_Passage for review_.
Should I Be Worried About It?
That depends entirely on context. For most people, a mildly elevated MCV points to something manageable, like a nutritional gap or a medication side effect. But the research is clear that in certain clinical situations, a high MCV carries more serious implications.
In studies of patients undergoing major surgery, those with preoperative macrocytosis and anemia had independently higher one-year mortality rates. In ICU patients with chronic kidney disease, elevated MCV was significantly associated with higher 30-day and 90-day mortality, even after researchers controlled for other measures of how sick patients were. Similar findings showed up in sepsis patients, where higher MCV predicted worse 28-day outcomes.
For certain cancers, high MCV before treatment consistently predicts poorer survival. This has been demonstrated in esophageal cancer, gastroesophageal junction adenocarcinoma, and head and neck cancer, even in patients who weren't anemic. A large Japanese cohort study also found that high MCV can predict future esophageal cancer risk, particularly in heavy drinkers and smokers.
The takeaway here isn't to panic. Rather, it's that MCV is more than a throwaway number on your lab report. It behaves as a risk marker across multiple serious conditions, which is exactly why clinicians take it seriously.
What If My Doctor Can't Find an Obvious Cause?
This is more common than you might think. Research estimates that roughly 10% of patients with macrocytosis have no immediately identifiable cause, and this "unexplained macrocytosis" deserves attention.
In one study tracking these patients over approximately four years, about 28% eventually developed worsening blood cell counts or a bone marrow disorder. That's a meaningful number, and it's the reason experts recommend ongoing monitoring rather than just dismissing an unexplained high MCV.
What Tests Should I Expect?
Based on the clinical evaluation pathways described across the research, here's what a thorough workup typically looks like:
- Confirm the finding. Your doctor should verify the MCV is persistently elevated and review the full complete blood count (CBC), including hemoglobin and RDW (red cell distribution width, which measures variation in red blood cell size).
- History and physical exam. Expect questions about alcohol intake, current medications, diet, unexplained weight loss, fatigue, neurological symptoms, and signs of thyroid or liver problems.
- Basic lab work, including: vitamin B12 and folate levels, liver function test, thyroid-stimulating hormone (TSH), reticulocyte count and peripheral blood smear
- If no cause is found or if you also have low blood cell counts (cytopenias), regular CBC monitoring roughly every six months is recommended.
- Hematology referral and possible bone marrow biopsy if abnormalities progress or concerning features develop.
A Roadmap for Your Next Doctor's Visit
If your MCV came back high, the single most important thing you can do is follow up with your primary care clinician. Don't ignore it and don't spiral into worry. Bring this information with you and focus on three priorities:
First, ask about the common, treatable causes. A simple B12 and folate test, a thyroid panel, and liver function tests can rule out or confirm the most likely culprits. These are inexpensive and routine.

_Directions_.
Please copy the passage on high MCV word for word, between "What Tests Should" and "months is recommended.", inclusive.

Dataset records:
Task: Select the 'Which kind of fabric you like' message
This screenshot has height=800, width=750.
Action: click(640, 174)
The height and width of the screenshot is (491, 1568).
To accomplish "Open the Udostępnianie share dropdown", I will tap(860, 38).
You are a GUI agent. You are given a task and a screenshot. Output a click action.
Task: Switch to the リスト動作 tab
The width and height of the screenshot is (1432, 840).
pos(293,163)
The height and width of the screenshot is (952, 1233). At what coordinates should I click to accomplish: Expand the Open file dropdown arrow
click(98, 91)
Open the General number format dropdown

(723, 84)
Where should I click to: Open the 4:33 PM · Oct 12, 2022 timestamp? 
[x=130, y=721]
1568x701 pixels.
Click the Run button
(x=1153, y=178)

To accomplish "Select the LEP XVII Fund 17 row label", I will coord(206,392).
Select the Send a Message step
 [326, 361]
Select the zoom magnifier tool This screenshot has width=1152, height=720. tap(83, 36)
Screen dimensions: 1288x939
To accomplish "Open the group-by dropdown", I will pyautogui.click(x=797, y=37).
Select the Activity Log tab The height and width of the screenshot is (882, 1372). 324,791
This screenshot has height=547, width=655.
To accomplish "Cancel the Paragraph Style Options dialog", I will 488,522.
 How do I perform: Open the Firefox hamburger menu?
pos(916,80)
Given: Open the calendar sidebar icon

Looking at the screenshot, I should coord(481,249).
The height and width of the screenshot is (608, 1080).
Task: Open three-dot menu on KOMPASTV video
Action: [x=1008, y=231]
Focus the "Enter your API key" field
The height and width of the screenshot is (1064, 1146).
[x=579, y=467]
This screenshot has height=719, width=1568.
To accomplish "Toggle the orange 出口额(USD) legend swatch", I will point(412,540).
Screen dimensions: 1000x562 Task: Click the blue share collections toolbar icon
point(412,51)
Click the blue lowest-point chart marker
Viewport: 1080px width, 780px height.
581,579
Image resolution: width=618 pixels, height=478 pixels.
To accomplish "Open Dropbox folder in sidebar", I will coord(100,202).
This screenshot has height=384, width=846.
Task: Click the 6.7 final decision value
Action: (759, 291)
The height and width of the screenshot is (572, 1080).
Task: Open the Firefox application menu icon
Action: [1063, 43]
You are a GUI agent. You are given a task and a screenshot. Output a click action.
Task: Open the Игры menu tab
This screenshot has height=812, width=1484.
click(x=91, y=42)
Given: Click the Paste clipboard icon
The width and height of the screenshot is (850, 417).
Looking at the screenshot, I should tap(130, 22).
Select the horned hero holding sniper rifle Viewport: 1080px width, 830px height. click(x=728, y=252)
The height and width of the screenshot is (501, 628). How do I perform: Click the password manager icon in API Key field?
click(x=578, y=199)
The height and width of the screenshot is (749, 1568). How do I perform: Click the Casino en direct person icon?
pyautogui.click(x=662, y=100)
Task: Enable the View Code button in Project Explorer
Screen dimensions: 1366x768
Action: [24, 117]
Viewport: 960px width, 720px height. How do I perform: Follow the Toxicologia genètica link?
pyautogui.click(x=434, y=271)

_Response to this task_.
What Tests Should I Expect?
Based on the clinical evaluation pathways described across the research, here's what a thorough workup typically looks like:
- Confirm the finding. Your doctor should verify the MCV is persistently elevated and review the full complete blood count (CBC), including hemoglobin and RDW (red cell distribution width, which measures variation in red blood cell size).
- History and physical exam. Expect questions about alcohol intake, current medications, diet, unexplained weight loss, fatigue, neurological symptoms, and signs of thyroid or liver problems.
- Basic lab work, including: vitamin B12 and folate levels, liver function test, thyroid-stimulating hormone (TSH), reticulocyte count and peripheral blood smear
- If no cause is found or if you also have low blood cell counts (cytopenias), regular CBC monitoring roughly every six months is recommended.